Today at Gotham, we had a lengthy morning discussion about sneezes, and how different people, and different cultures, handle sneezing. Generally, people say “bless you,” as you probably know, but in places like Japan, there isn’t a lot of blessing going around post-sneeze. It’s a cultural thing.
For some, like Alex, a sneeze is a personal endeavor that need not include anyone else. He doesn’t say “bless you” because he, in turn, wants to be left alone when he sneezes. He doesn’t want someone to “be involved” in his sneezing, and was perturbed about what would happen if he were to sneeze again after already being blessed. Then the stranger who blessed him would feel inclined to start a conversation with him about his sneezing.

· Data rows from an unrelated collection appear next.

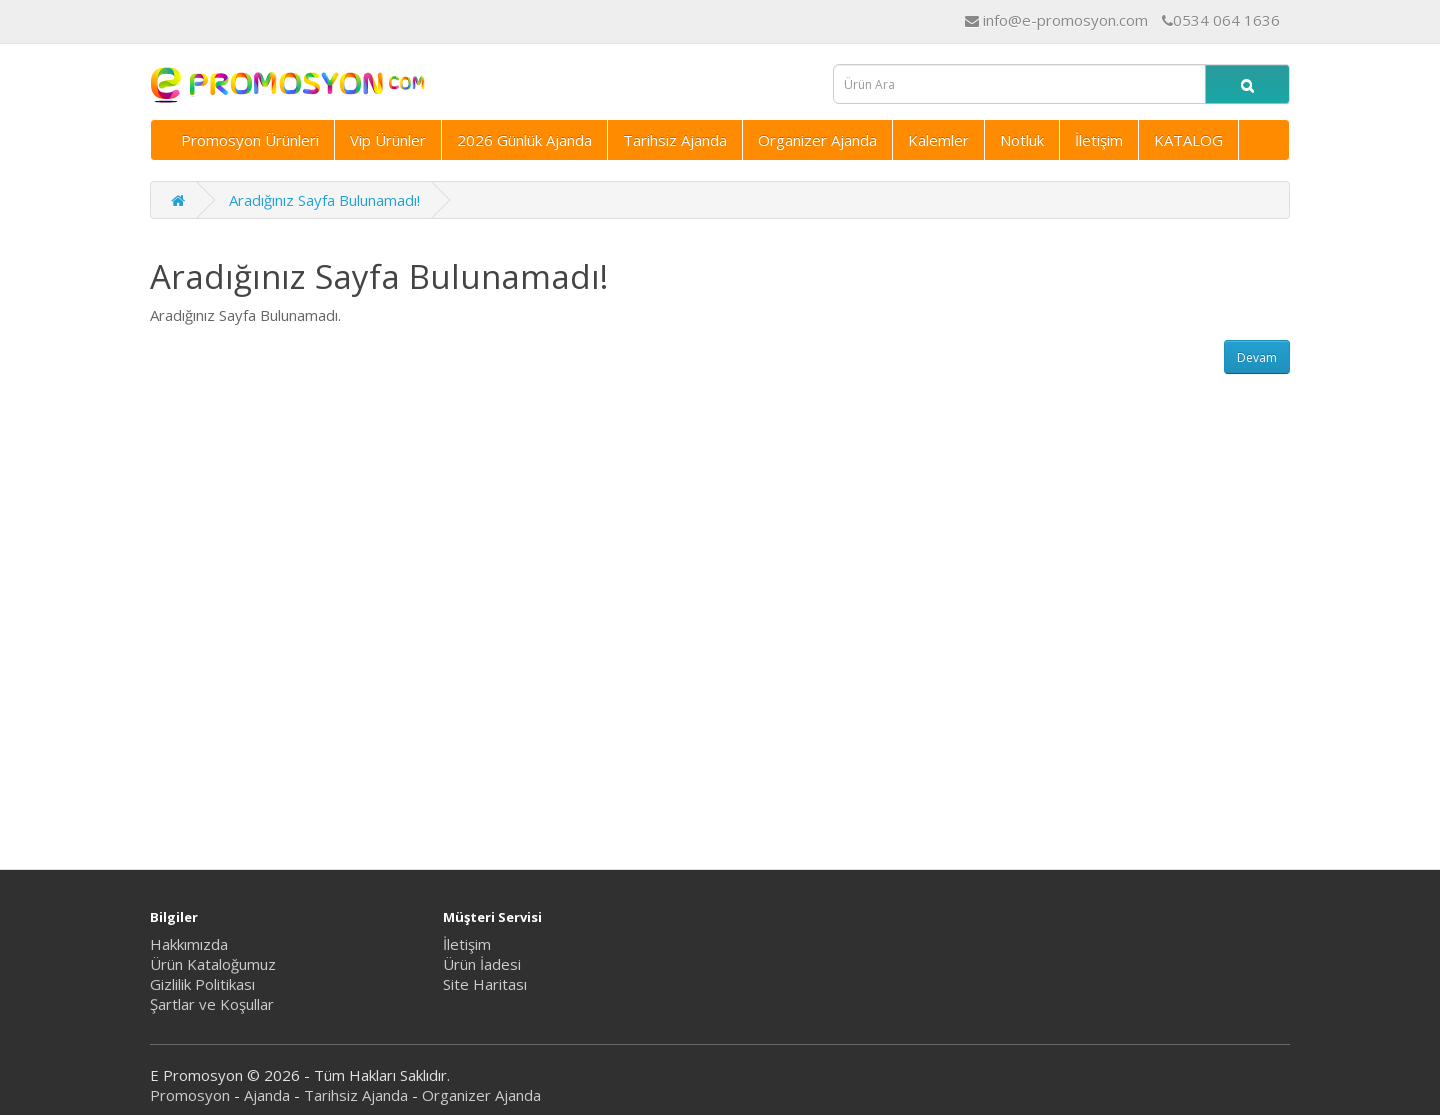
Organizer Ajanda (817, 140)
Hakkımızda (189, 944)
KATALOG (1188, 140)
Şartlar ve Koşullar (212, 1004)
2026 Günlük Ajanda (524, 140)
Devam (1257, 357)
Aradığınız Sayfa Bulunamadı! (324, 200)
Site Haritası (485, 984)
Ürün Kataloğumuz (213, 964)
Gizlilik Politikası (202, 984)
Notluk (1022, 140)
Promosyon (190, 1095)
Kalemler (938, 140)
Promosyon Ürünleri (250, 140)
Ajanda (267, 1095)
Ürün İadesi (482, 964)
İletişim (1099, 140)
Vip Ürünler (388, 140)
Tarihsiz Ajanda (675, 140)
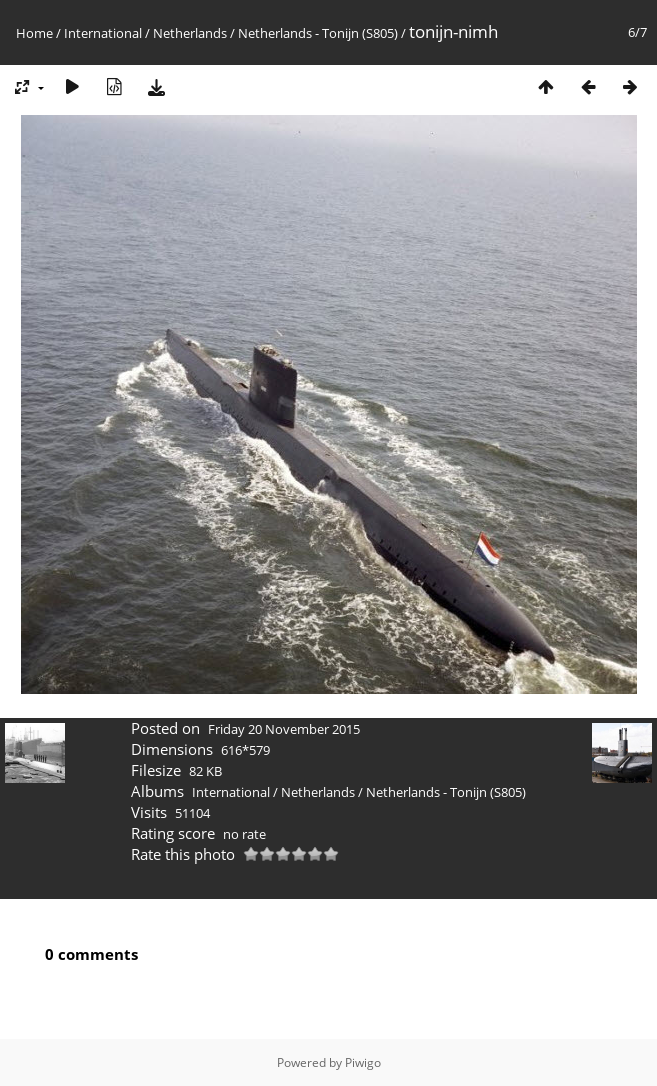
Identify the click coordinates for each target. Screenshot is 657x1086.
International (103, 33)
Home (34, 33)
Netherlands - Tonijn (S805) (318, 33)
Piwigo (363, 1062)
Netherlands (190, 33)
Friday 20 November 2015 (284, 729)
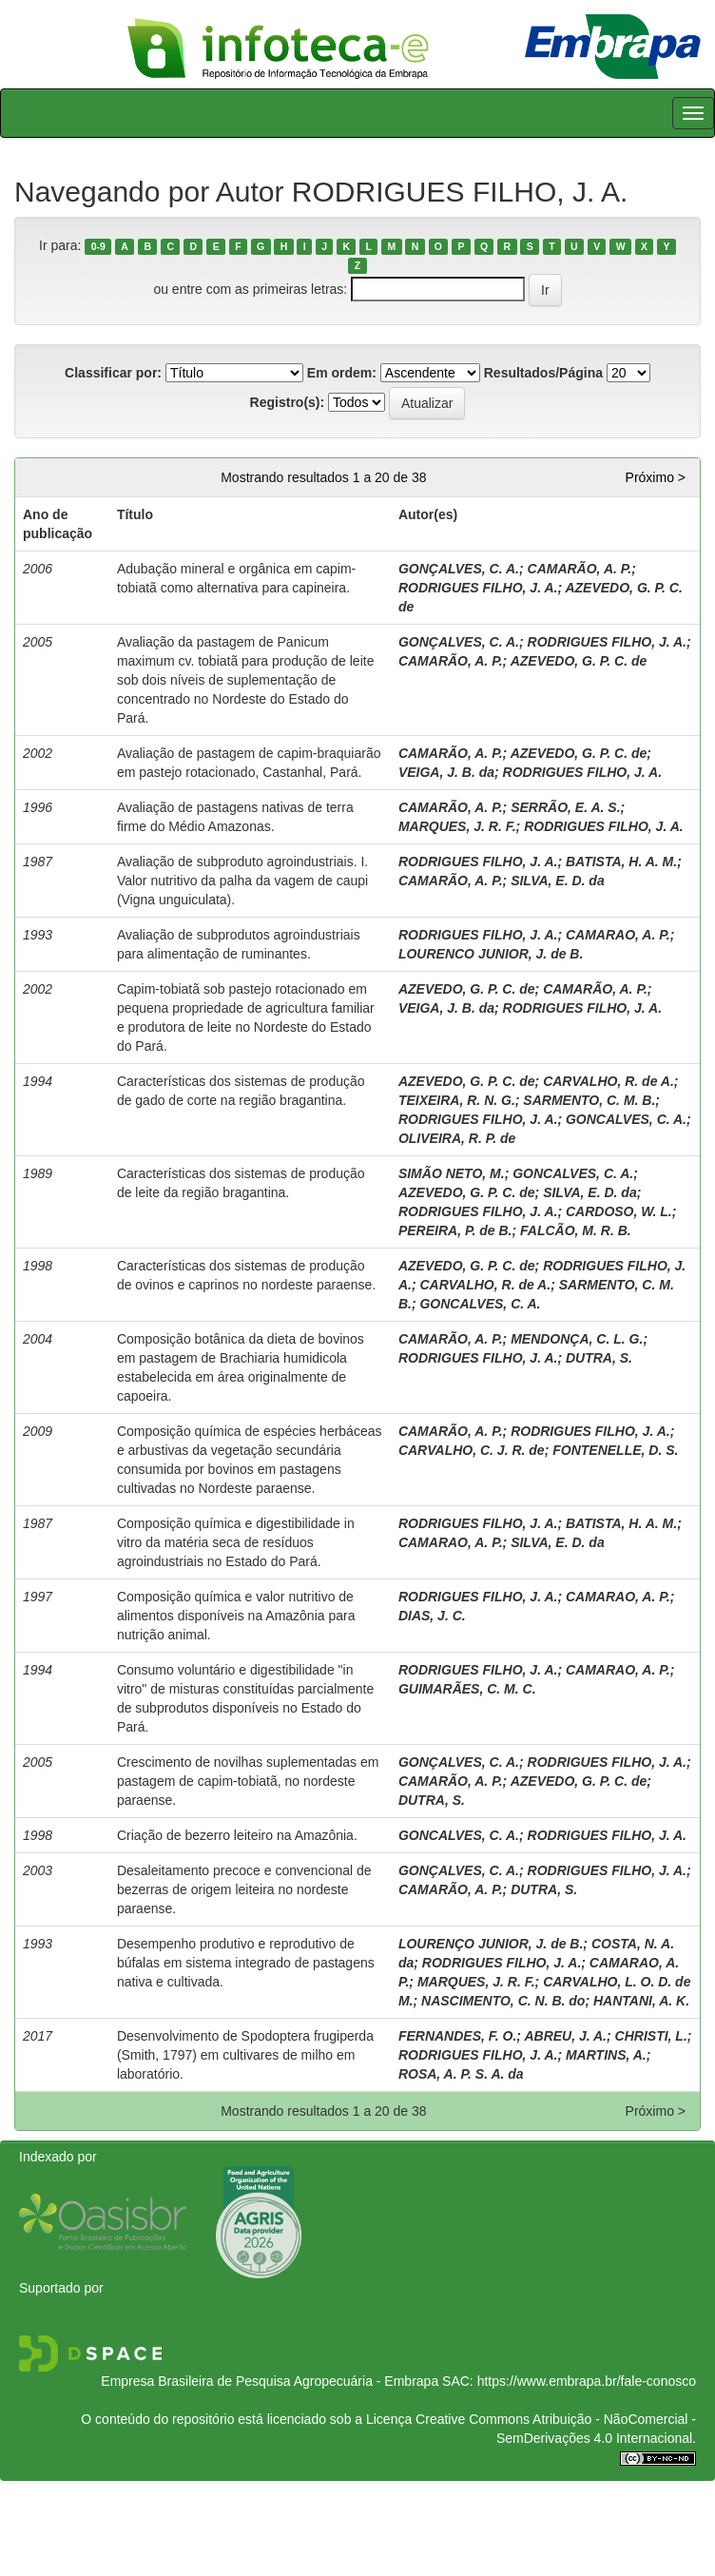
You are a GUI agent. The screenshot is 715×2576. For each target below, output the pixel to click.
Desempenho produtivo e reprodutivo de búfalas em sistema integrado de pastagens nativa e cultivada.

Our intern, Aizhan, shed some light on what it is like in Kazakhstan, where it is expected for people to respond to sneezes. But they don’t say “bless you.” They says “sau bol,” which translates to “be healthy.” Or she may opt for the Russian “bud’te zdorovy.”
Alex then asked Aizhan what she would do if the man repairing the copier sneezed at that very moment. She said she would say “bless you” no matter what, even if he didn’t hear it, because if she didn’t, she would feel anxious.
Sona, our CFO, explained that she, too, almost always blesses someone who sneezes, unless the social situation makes it improper, such as at a reading, or a conference, where the room is meant to be quiet.
For me, it’s not such a cut-and-dry issue. I don’t automatically bless a sneezer. If someone has done something that I find annoying, like taking up two seats on the subway with their backpack, and they sneeze, then they don’t get a bless you from me. They don’t deserve it. Maybe I’m petty.
Also, don’t expect a “bless you” if I’m reading.
In terms of what happens around the Gotham office when someone sneezes, there is usually a sputtering of blessings fluttering around the room. Sneeze a second time, and it’s much the same. But if you start a sneezing fit (three or more), you’re going to be questioned, recommended to an allergist, or asked if you need medicine (we’re a helpful bunch).
Even as I type this, Street sneezed twice and each time, our intern Beige and I both blessed him. It’s second nature.
What does how we handle sneezes say about us as individuals? And, that said, how do you handle a sneeze?